Count the lines in the entries below that contain the string "width", with case taken into account, and give only the number.

_ _ _ _ _

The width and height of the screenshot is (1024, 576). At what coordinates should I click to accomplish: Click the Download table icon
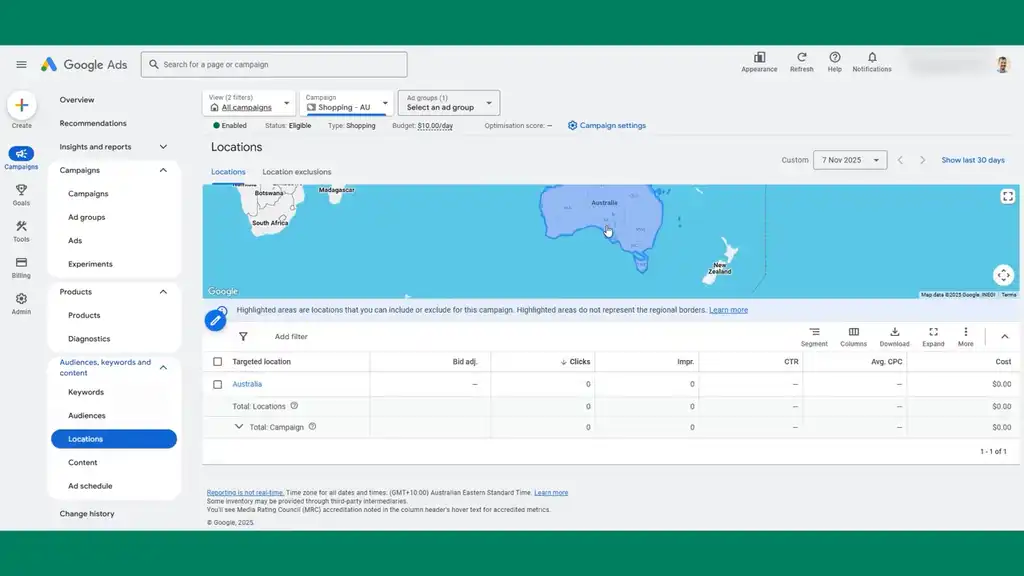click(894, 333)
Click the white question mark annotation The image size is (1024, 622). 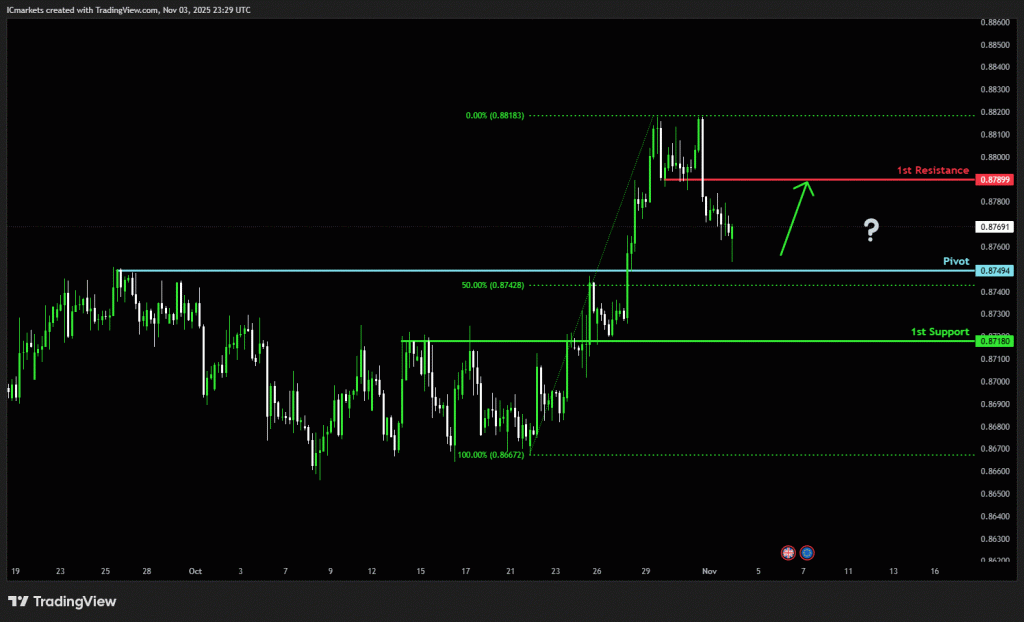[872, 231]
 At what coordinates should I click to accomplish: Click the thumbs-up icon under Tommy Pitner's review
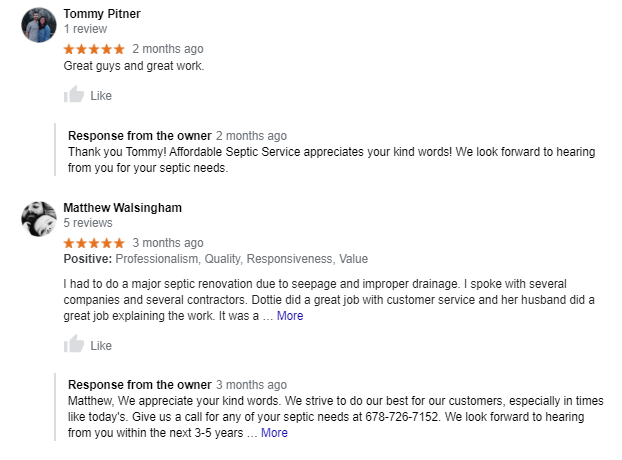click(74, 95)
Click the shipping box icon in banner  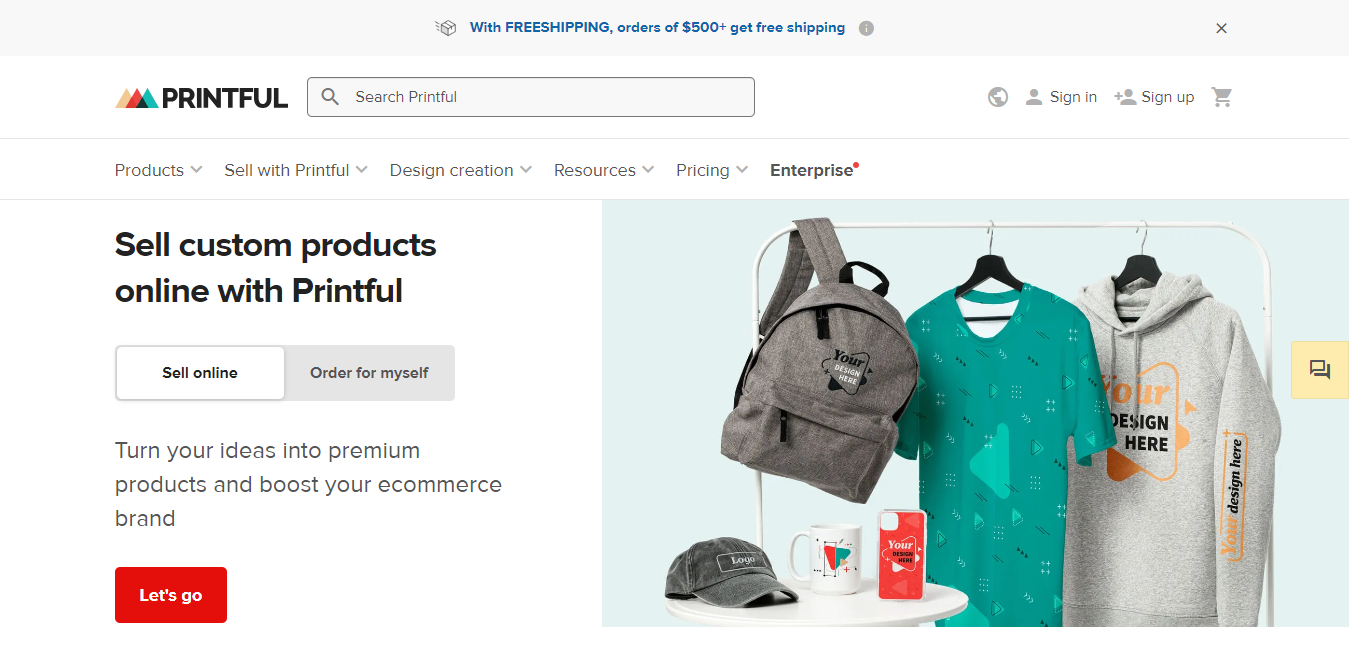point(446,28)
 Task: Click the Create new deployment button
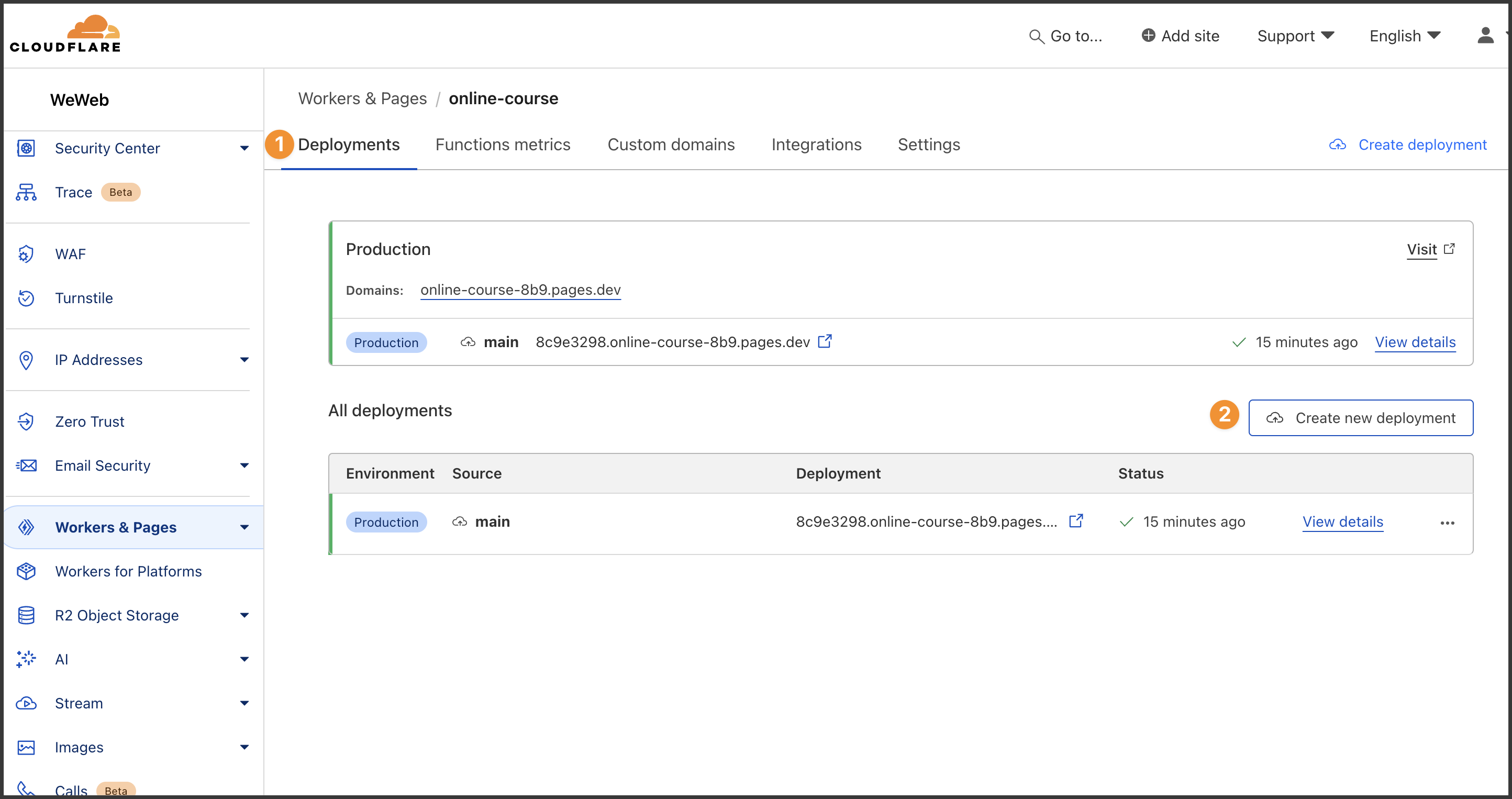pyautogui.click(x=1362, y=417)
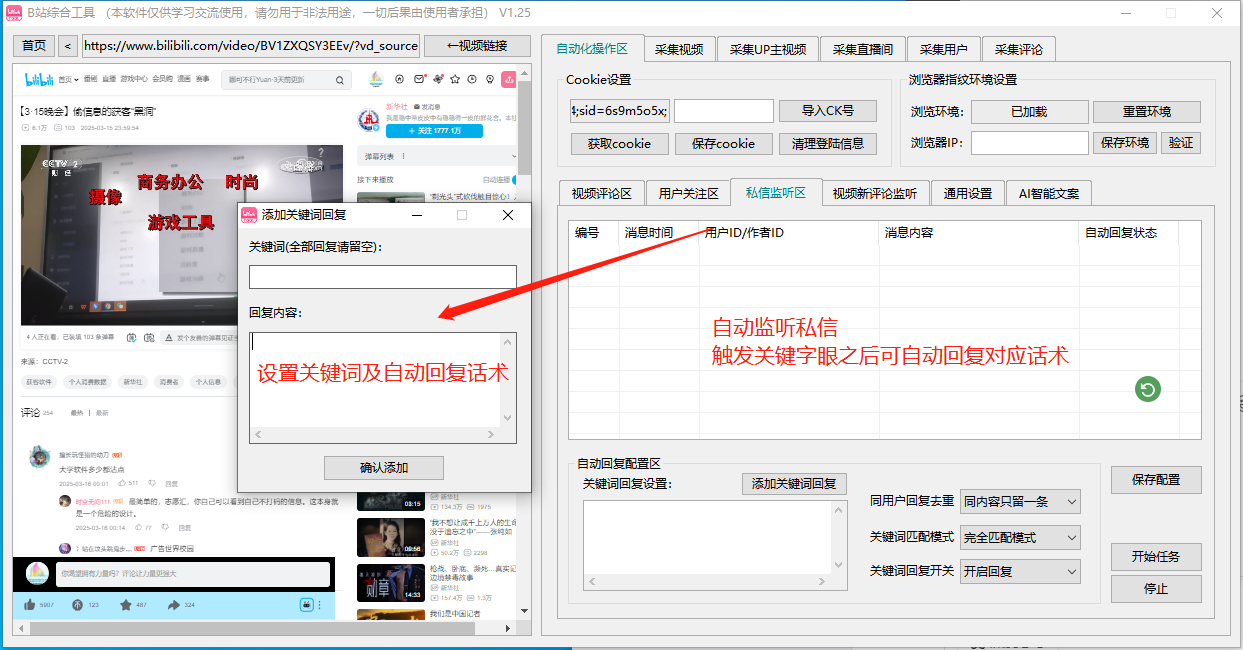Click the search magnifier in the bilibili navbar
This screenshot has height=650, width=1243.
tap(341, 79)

_ _ _ _ _

EXERCISE RESPONSE:
2